▸ TEKS SUMBER
Sabtu, 28 Februari 2009

WANAYASA PUNYA MANISAN PALA


MANISAN buah pala barangkali sudah dikenal di mana-mana, tak terkecuali di Purwakarta, Jawa Barat. Di bagian timur wilayah ini, Anda bisa menjumpai cemilan yang dipercaya penuh khasiat itu.
Dalam bahasa India, buah pala dikenal dengan sebutan jadikeir. Sedangkan dalam bahasa China disebut loahau. Di Eropa, pala diolah sebagai minuman penghangat badan dan biasanya diminum ketika musim dingin tiba.
Buah pala berasal dari keluarga Myristicaceae. Nama latinnya adalah Myristica argentea, Myristica fragrans, dan Myristica malabarica. Tanaman ini umumnya bisa menghasilkan buah setelah berumur 7 tahun.
Di Indonesia, buah pala disebut-sebut berasal dari wilayah Kepulauan Banda, Maluku. Tinggi pohonnya bisa mencapai belasan meter. Pada saatnya, bunga terlihat di setiap ujung ranting yang kelak menjadi buah. Warna buahnya hijau kekuningan. Daging buahnya tebal berwarna keputihan dan rasanya getir, karena mengandung banyak getah. Tanaman ini umumnya dibudidayakan di wilayah perbukitan.

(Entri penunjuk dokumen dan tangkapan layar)
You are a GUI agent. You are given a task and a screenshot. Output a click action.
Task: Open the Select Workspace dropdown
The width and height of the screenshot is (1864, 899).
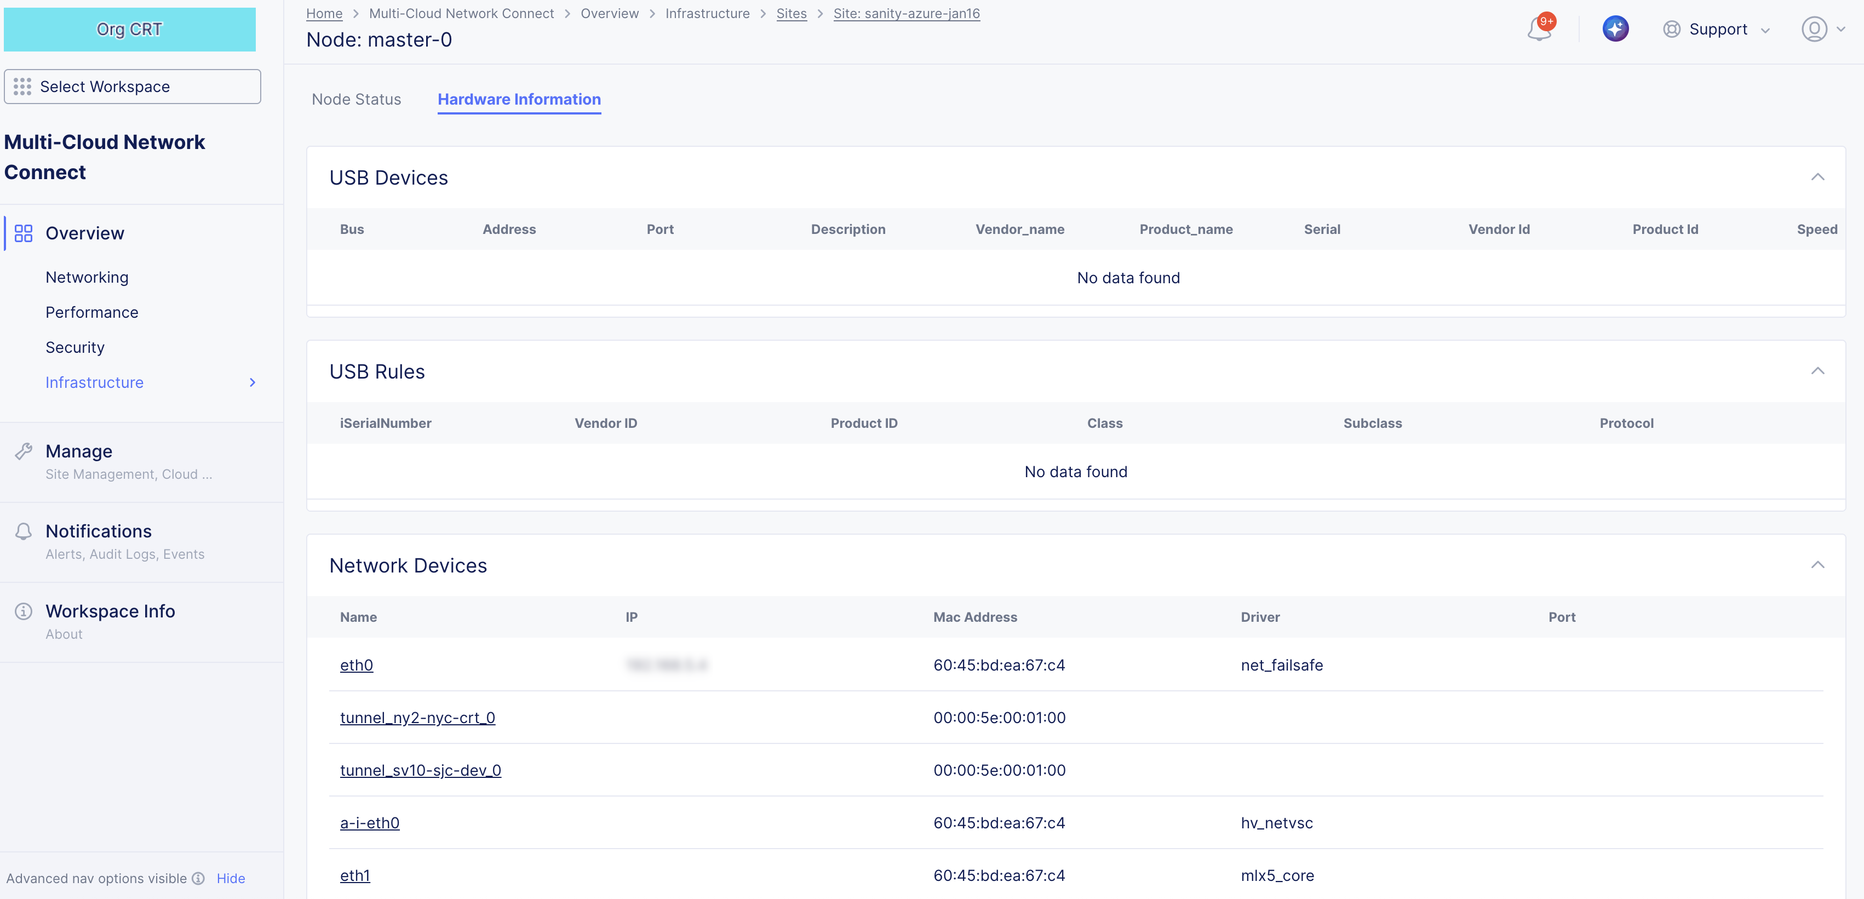(132, 87)
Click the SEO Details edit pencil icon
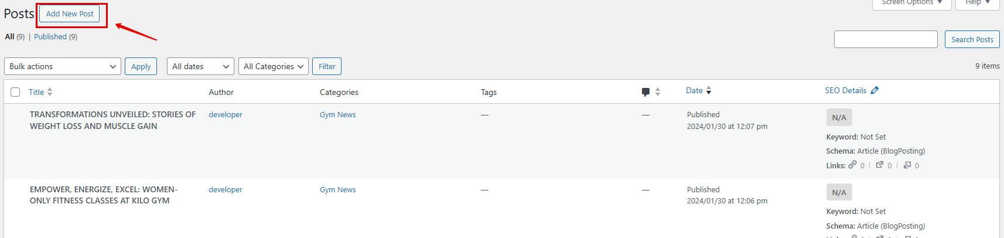 pos(875,90)
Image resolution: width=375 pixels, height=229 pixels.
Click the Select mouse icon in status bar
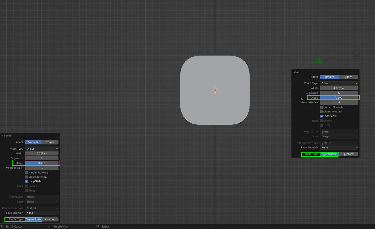[97, 226]
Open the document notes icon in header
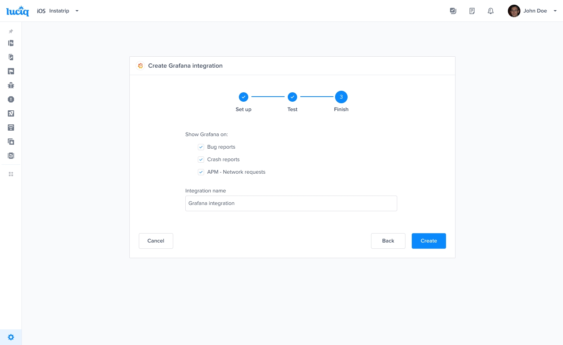This screenshot has height=345, width=563. (472, 11)
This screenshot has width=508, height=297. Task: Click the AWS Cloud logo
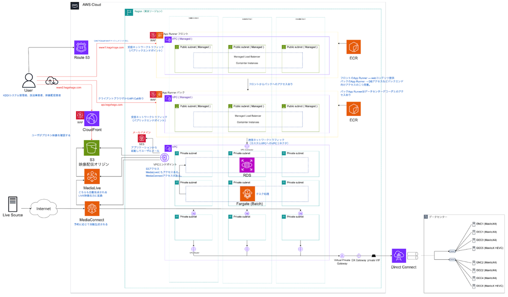(x=75, y=6)
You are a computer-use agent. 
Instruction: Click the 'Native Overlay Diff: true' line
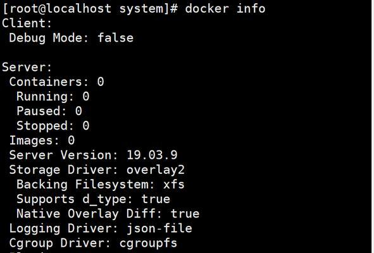click(108, 214)
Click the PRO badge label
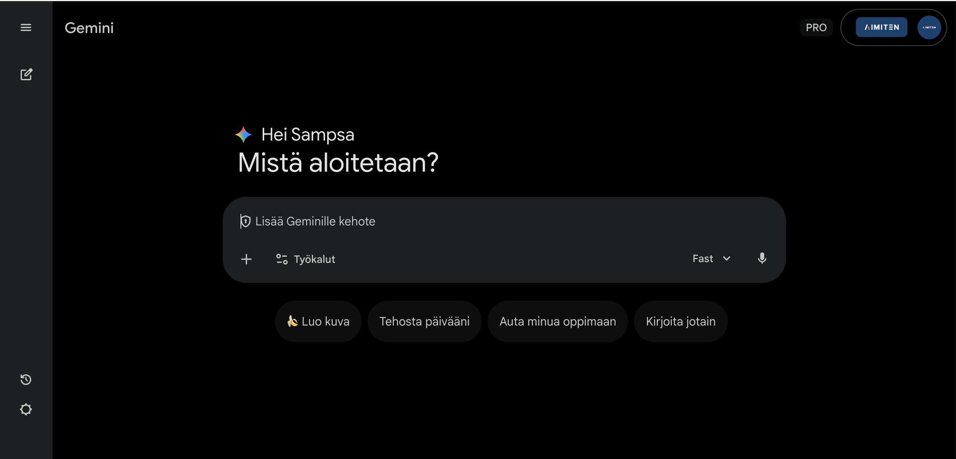Image resolution: width=956 pixels, height=459 pixels. point(816,27)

▸ KETENTUAN TUGAS
a: Tulis ulang bagian artikel manisan pala yang dimulai dari "Di Indonesia, buah" dan berakhir pada "di wilayah perbukitan.", dengan "hijau kekuningan" diganti menjadi "kuning kehijauan".
b: Lanjutkan artikel tentang manisan pala Wanayasa itu, mulai setelah kalimat terakhirnya.

▸ JAWABAN
a:
Di Indonesia, buah pala disebut-sebut berasal dari wilayah Kepulauan Banda, Maluku. Tinggi pohonnya bisa mencapai belasan meter. Pada saatnya, bunga terlihat di setiap ujung ranting yang kelak menjadi buah. Warna buahnya kuning kehijauan. Daging buahnya tebal berwarna keputihan dan rasanya getir, karena mengandung banyak getah. Tanaman ini umumnya dibudidayakan di wilayah perbukitan.

b:
Di Purwakarta, Anda bisa menemukannya di Desa/Kecamatan Wanayasa. Letaknya kira-kira 25 km dari pusat kota Purwakarta ke arah Ciater. Warga setempat tidak hanya memanfaatkan buah pala untuk diambil bijinya. Daging buah itu diolah menjadi manisan. Deretan penjual manisan buah pala itu terpusat di sekitar Situ Wanayasa.
Secara umum, olahan buah pala itu dikenal dengan sebutan manisan pala basah dan pala kering. Pembedaan itu terkait cara pembuatannya. Bahan baku utamanya tetap sama, yaitu buah pala.
Adalah Nur (25), salah satu warga yang telah lama menggeluti pembuatan manisan buah pala itu. Dia menjelaskan, pembuatan manisan pala cukup sederhana. Buah pala yang telah dikupas kemudian diiris sesuai bentuk yang diinginkan. Buah itu selanjutnya direndam dalam air garam 1x24 jam.
Untuk jenis manisan pala kering, usai direndam air garam daging buah pala itu kemudian dicuci. Lalu daging buah pala itu diolesi gula pasir dan dijemur. Pengolesan dilakukan hingga 2 kali untuk mendapatkan rasa yang manis. Setelah itu ditempatkan di wadah yang kering dan siap dinikmati.
Jenis manisan pala basah lain lagi prosesnya. Setelah direndam air garam dan dicuci, pembuatan manisan dilanjutkan dengan proses fermentasi. Daging buah pala direndam di dalam air gula. Selain buah pala itu sendiri, air dari manisan pala basah itu juga dipercaya dapat menyembuhkan beberapa penyakit.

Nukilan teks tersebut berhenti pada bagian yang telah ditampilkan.